▶ _Exercise A_: In the article on the play Lenny, rewrite the passage from "The original Broadway" up to and including "as musicians on-stage.", changing "previews" to "preview performances".
▶ _Exercise B_: List every actor that the article on the play Lenny names as a cast member of the original Broadway production.
▶ _Exercise C_: Take the article on the play Lenny further, starting right after its last sentence.

- Written by: Julian Barry
- Music by: Tom O'Horgan
- Subject: Lenny Bruce
- Genre: Comedy-drama
- Setting: Act I: 1951-1961 Act II: 1962-1966

Premiere
- Directed by: Tom O'Horgan

= Lenny (play) =

1971 play by Julian Barry about comedian Lenny Bruce

Lenny is a 1971 play by Julian Barry about the life and career of American stand-up comedian Lenny Bruce. It opened on Broadway at the Brooks Atkinson Theatre on May 26, 1972; where it ran for 453 performances. Lead actor Cliff Gorman won a Tony Award and a Drama Desk Award for his portrayal of Bruce. The play was adapted into the 1974 film of the same name starring Dustin Hoffman.

The play's narrative is structured around controversial stand-up comedian Lenny Bruce's own nightclub routines, spanning from his early career in 1951 to his death from a drug overdose in 1966.

==Production history==

===1971 Broadway production===
While playwright Julian Barry and director Tom O'Horgan were working on a film about the life and career of Lenny Bruce for Columbia Pictures, the studio canceled the film. Barry and O'Horgan then decided to turn the film into a play. "The movie," said Barry, "was like a hip Jolson story. It was the story of a guy's life. The play is really the story of a guy's head. It's twice as free as the film."

The original Broadway production opened at the Brooks Atkinson Theatre on May 26, 1971, after 16 previews which began on May 10, 1971. O'Horgan directed and also wrote incidental music for the production. Set design was by Robin Wagner, costume design by Randy Barceló, with lighting design by Jules Fisher. The cast included Cliff Gorman as Lenny Bruce, Jane House as Rusty (Bruce's wife); along with Joe Silver, Erica Yohn, Paul Lieber, Melody Santangelo, and Robert Weil. Certain cast members doubled as musicians on-stage.

New York Times reviewer Hobart Taylor Jr. praised the production, writing: "[O'Horgan] has been very successful in capturing the pace and sleaziness of show business, and little night clubs, and bands that laugh and customers that don't ... [Gorman has] a fantastic gift for mimicry, an absolutely driven style that hammers and hammers home to the audience, relentless, mocking and acerbic. Mr. Gorman is on that stage for hours and hours and hours, facing the audience, belting the material, and also revealing the scalding anger of a man who didn't want to be misunderstood. This is a performance that cannot fail to make a major star out of Mr. Gorman—the man is a consummate actor. Guy Flatley wrote: "[Gorman] put himself in the running for next season's best actor awards with one giant stroke."

▶ _Information supplied_:

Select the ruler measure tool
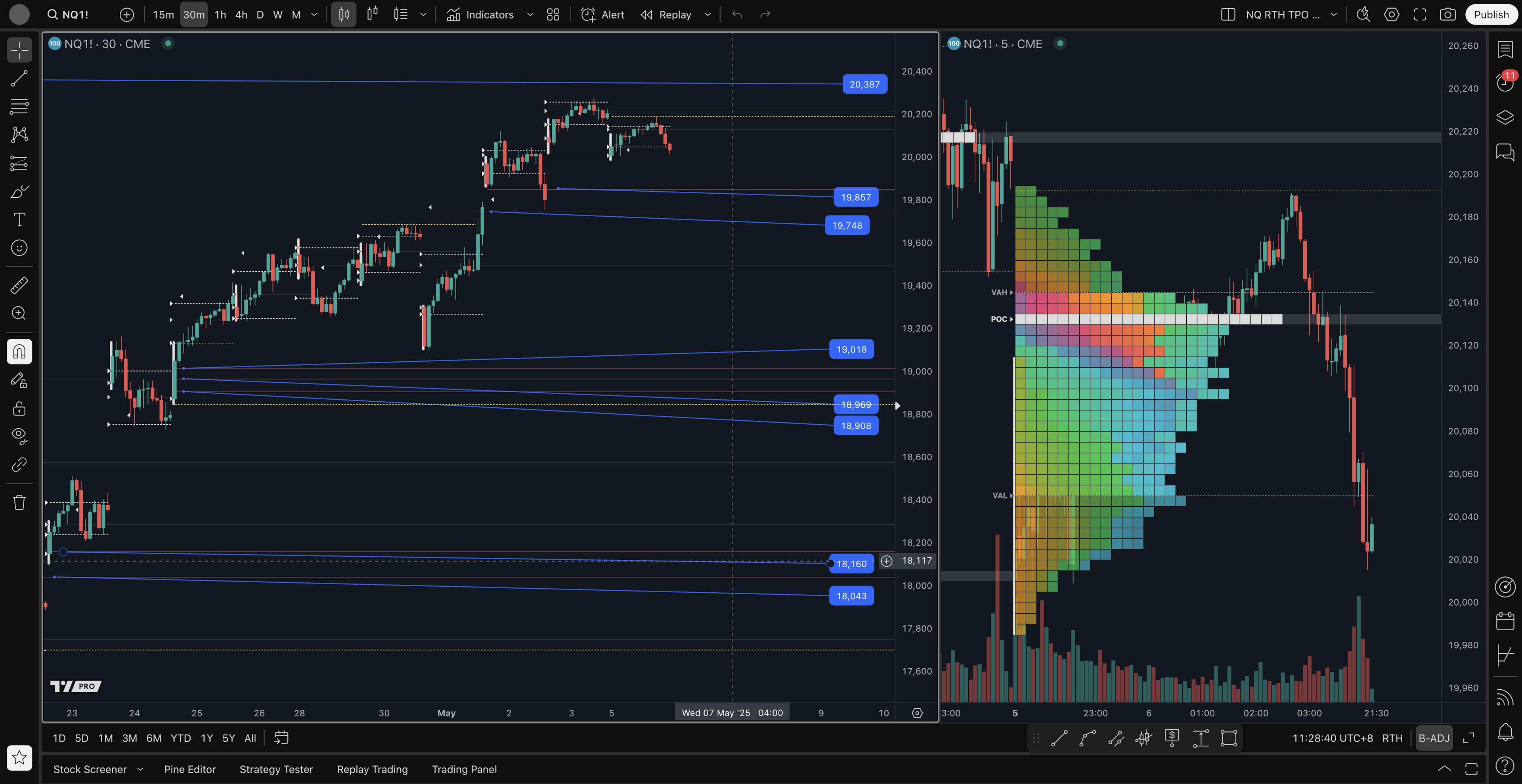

▶ _Output A_:
The original Broadway production opened at the Brooks Atkinson Theatre on May 26, 1971, after 16 preview performances which began on May 10, 1971. O'Horgan directed and also wrote incidental music for the production. Set design was by Robin Wagner, costume design by Randy Barceló, with lighting design by Jules Fisher. The cast included Cliff Gorman as Lenny Bruce, Jane House as Rusty (Bruce's wife); along with Joe Silver, Erica Yohn, Paul Lieber, Melody Santangelo, and Robert Weil. Certain cast members doubled as musicians on-stage.

▶ _Output B_:
- Cliff Gorman
- Jane House
- Joe Silver
- Erica Yohn
- Paul Lieber
- Melody Santangelo
- Robert Weil

▶ _Output C_:
Despite positive reviews, reviewer Mel Gussow states: "At the premiere itself there were a few angry walkouts ..."

The production earned three Drama Desk Awards (Cliff Gorman, Robin Wagner, Tom O'Horgan) and two Tony Awards (Joe Silver, Cliff Gorman).

Although it was not a musical, an original cast album recording was made of the play. The recording contained the entire 1971 production recorded from a live performance. The album, released by Blue Thumb Records (BTS 9001), consisted of a double vinyl release, a 12-page booklet, a fold-out poster of Lenny Bruce, and a record sleeve with the image of the American flag. It would go on to win a Grammy Award for Best Spoken Word Recording.

===1999 London production===
A production of Lenny opened at the Queen's Theatre on August 9, 1999 and ran until October 16, 1999; with previews starting on July 27, 1999. The play starred Eddie Izzard as Lenny, with Elizabeth Berkley as his wife, Rusty. The production was directed by Sir Peter Hall and produced by PW Productions. Other cast members included: David Ryall, Stephen Noonan, Sandra Caron, Matt Devereaux, James Hayes and Annette McLaughlin.

The Times reviewer, Charles Spencer, wrote of Izzard's performance: "... you never feel the actor is in tune with his character, and the frisson of danger that enlivened Bruce's performances is fatally absent." Benedict Nightingale wrote: "Some have claimed that Izzard's portrayal of the American comedian's life isn't abrasive enough. Those, however, who saw Bruce in action will know that Izzard has caught the essence of a man who was impishly subversive ..." Sunday Times Reviewer Peter John claimed: "Eddie Izzard's Lenny Bruce may bare all on stage, but we never quite get the naked truth."

Matt Wolf wrote in Variety: "If it's possible to be simultaneously miscast and mesmerizing, Eddie Izzard manages exactly that in "Lenny," ... none of the play's supporting cast - the leggy Rusty of Elizabeth Berkley, in an unexpected stage appearance, included – has much of an interest to act ..." August 16, 1999.

Plans to take the play to America were never realized.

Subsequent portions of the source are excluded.